Pauwels vient si je ne m’abuse de Mulhouse, expérimente en produisant un barouf savant, trippant et turbulent, hypnotique comme sur N 48° 34′ 41,195″ – E 7° 42′ 6,896″ qui, sur sept minutes répétitives jusqu’à l’obsession, à coups de tambours saccadés, ouvre la porte de cet incroyable Toli, nouvel opus qui, chez les amateurs de son mainstream, pourrait faire un tollé. Le disque donne suite à une flopée de sorties elles-mêmes déviantes, sinueuses mais qui, si on se donne la peine de les suivre et de plus ou moins les maîtriser, nous offrent de longs temps de voyage sonore perturbé et passionnant. Dans le chaudron, Pauwels met l’expérimental, la noise, des effluves jazz très free et bien d’autres choses. Du Pauwels en somme car depuis qu’il se consacre à insinuer ses compositions, imprévisibles, il n’est guère plus possible de disputer sa légitimité. Passé l’entrée en matière donc, psychotrope, Angelo se pose en pavé noise maison, dark, quasiment aussi « réitéré » que la première salve.
Des sons triturés le traversent, le fissurent. Le bazar est captivant, inventif, exigeant aussi. Comme avec ces albums qu’il faut dompter, Toli demande un effort d’adaptation. Giacomo, groovy en diable, pulse et fait danser les corps. Jovan Veljkovic : Guitar, samples, synths, krar, piano; Jérémy Ledda : Drums, percussions, autoharp, field recordings; Sébastien Pablo Hermann : Guitar, synths, xaphoon, voice, samples et Bob Kientzler : Bass, voice, sheet metal plate, aux trames belliqueuses, continuent pourtant à se légitimer, forts de canevas où la voix, comme c’est le cas sur ledit morceau, perce et amène une forme de songerie avant que des soubresauts de style indéterminés ne surgissent pour la mettre à mal.

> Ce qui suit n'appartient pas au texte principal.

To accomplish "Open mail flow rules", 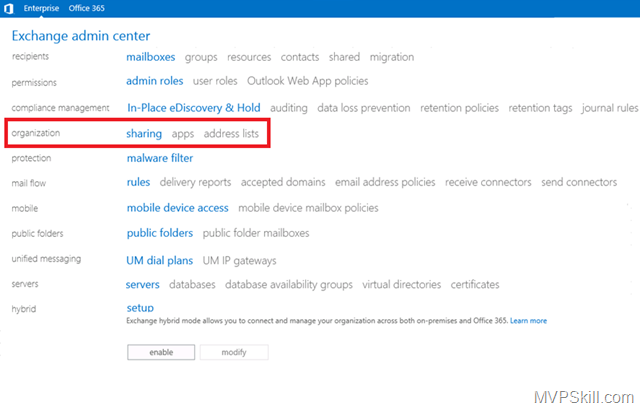I will tap(138, 182).
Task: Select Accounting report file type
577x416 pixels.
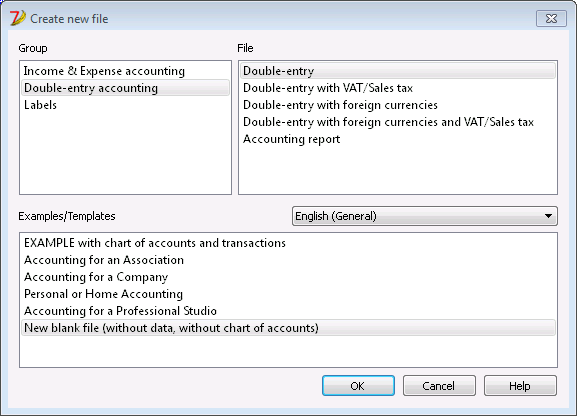Action: pos(398,139)
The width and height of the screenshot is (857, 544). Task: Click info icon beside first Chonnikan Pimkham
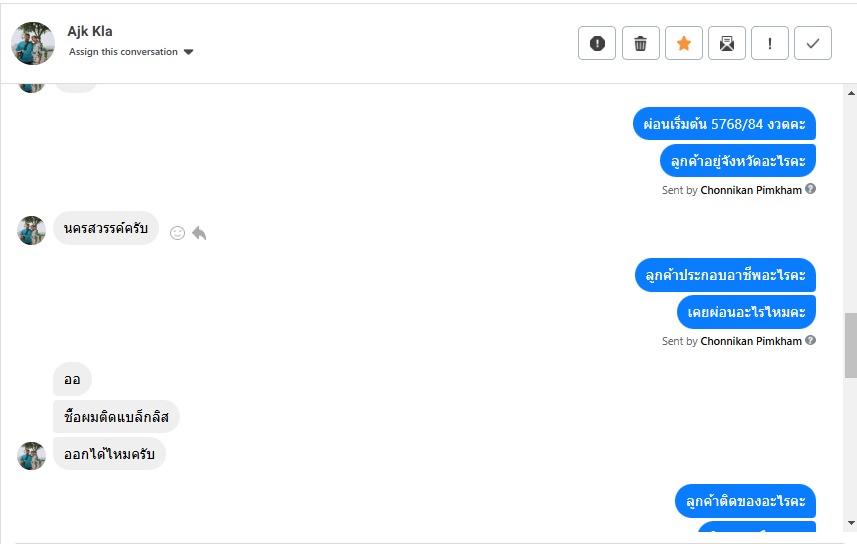click(x=811, y=189)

Le terme noise en peut suffire, en effet, à qualifier l’ouvrage de Pauwels. Le quatuor en repousse les limites, part à l’aventure assez sûr de lui pour, au final et malgré de nombreux détours, nous emmener à bon port. On le suit dans son périple, Olga l’embellit en instaurant un début jazzy de toute beauté. Comme à l’habitude, les motifs s’inscrivent dans la durée. Une brisure arrive, suivie d’une déflagration galopante et incoercible. Fichtre! Les gars ont du chien, des idées plein la caboche. Ils entremêlent les fils, changent de braquet, de climat…et réalisent un carton car non seulement tout ça tient parfaitement debout mais de plus, c’est génial à entendre. Ca ne se décrit qu’avec peine, c’est bel et bien l’écoute qui révèlera toute la teneur de ce Toli sauvage et stylé. La voix revient, elle apporte à nouveau un plus et du relief à l’effort des Alsaciens. De grosses balafres noise s’invitent, la chanson est une tuerie absolue. Malhowne place ensuite ses huit minutes rêveuses dans un premier temps, ensuite rattrapées par un bazardage à la Pauwels. Son chaos est salvateur, il purge et met à distance les affres de l’existence. Musicalement, c’est de plus magnifique. A la fougue se joignent des moments de bravoure, qui font qu’on n’a pas fini d’emboiter le pas à ces gaillards sans chaines, inspirés comme jamais.
Photo Laura Sifi.
Nikita, en avant-dernière position, bastonne et pilonne. C’est une bourrasque noise/rock’n’roll, digne des envolées Sonic Youthiennes les plus sauvages qu’on puisse croiser. On coupe bien entendu l’élan, nous voilà alors repartis pour de longues minutes d’assemblage sonore et stylistique sans ennui aucun, d’obédience psyché cette fois. Pauwels nous en met plein la vue, plein les oreilles, et achève sa route sur un N 47° 44′ 39,552″ – E 7° 19′ 56,194″ finaud, jalonné par des sonorités dépaysantes. Une fois de plus, le groove en marge de la troupe fait remuer les croupes. Le contenu, pour le coup, est plus « linéaire », si tant qu’on puisse user de ce terme à l’encontre d’une telle formation. On le qualifiera, plutôt, de moins versatile. Toli, pas très poli, constitue en tout cas un nouvel opus de haute volée, turbulent, inobéissant, pour lequel plusieurs labels eux aussi irréprochables, dans l’esprit comme en termes de catalogue, ont uni leurs efforts de manière louable et judicieuse.